学校歯科保健活動
学校保健の意義
学校保健とは、幼児・児童生徒及び学生並びに教職員の生涯にわたる健康づくりとその保持増進をはかり、学校教育の目的を達成するために営まれる各種の教育活動です。
したがって、教育のねらいに即した活動であることが強調されており、学校保健を推進することによって、学校教育の円滑な実施と成果が確保されます。
人の生涯にわたる健康づくりは、幼児期のように自らの健康がおおむね保護者等の手にゆだねられ管理されている「他律的健康づくり」の時期から、成人期以降の自らの思考・判断により意志決定や行動選択による「自律的な健康づくり」へと移行していかなければなりません。
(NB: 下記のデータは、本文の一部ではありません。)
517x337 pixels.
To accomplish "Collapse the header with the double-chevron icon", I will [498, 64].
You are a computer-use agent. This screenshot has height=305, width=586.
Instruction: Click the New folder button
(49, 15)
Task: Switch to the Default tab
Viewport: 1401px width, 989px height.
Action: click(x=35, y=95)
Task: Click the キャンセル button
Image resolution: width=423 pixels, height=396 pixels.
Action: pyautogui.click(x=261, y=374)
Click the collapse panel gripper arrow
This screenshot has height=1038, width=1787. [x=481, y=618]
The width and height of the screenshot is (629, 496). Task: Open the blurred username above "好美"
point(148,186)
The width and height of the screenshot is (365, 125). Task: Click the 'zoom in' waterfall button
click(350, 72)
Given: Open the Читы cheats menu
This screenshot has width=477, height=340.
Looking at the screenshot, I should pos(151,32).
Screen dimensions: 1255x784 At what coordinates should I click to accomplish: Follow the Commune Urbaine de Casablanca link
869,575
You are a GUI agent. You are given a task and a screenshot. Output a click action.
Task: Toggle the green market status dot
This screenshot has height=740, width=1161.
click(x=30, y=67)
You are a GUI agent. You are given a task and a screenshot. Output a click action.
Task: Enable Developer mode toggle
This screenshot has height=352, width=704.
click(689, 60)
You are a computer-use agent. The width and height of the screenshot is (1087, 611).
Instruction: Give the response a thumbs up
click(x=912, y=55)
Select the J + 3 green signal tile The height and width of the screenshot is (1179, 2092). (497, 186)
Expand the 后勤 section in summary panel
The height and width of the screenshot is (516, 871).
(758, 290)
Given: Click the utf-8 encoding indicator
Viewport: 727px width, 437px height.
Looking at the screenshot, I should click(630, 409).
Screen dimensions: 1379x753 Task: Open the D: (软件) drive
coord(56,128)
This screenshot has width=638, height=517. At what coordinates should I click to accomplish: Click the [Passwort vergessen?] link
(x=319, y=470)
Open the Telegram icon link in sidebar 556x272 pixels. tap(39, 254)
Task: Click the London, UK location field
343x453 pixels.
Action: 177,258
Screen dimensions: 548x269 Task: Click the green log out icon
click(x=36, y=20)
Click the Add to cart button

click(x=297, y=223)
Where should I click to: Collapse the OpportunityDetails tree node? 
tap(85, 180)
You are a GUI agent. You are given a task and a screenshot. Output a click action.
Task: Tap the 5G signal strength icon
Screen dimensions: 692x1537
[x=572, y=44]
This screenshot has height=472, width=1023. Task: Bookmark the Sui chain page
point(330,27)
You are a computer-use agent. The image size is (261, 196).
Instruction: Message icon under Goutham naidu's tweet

その大切な転換期が学齢期(図1)です。換言すれば、歯・口の健康づくりを含む学校における健康教育の在り方が、国民の一生の健康づくりの方向や質を決定するといえ、それだけに学校における健康教育を一層重視する必要です。

学校歯科保健活動(歯・口の健康づくり)
の意義
一般に健康そのものに対する興味や認識が低い子どもに、病気の実体が見えない生活習慣病を理解させることは容易ではありません。このことから、鏡を見ることによって体の状態や変化を直接的に観察することができる歯や口は、極めて貴重な学習材(教材)となりうるのです。歯垢(プラーク)が付着して発生した歯肉炎は、適切な歯みがきで短期間に改善します。このような経験は、「自分の体は、自分で気を付けて、大切にすれば応えてくれる」という極めて重要な実感を与えてくれます。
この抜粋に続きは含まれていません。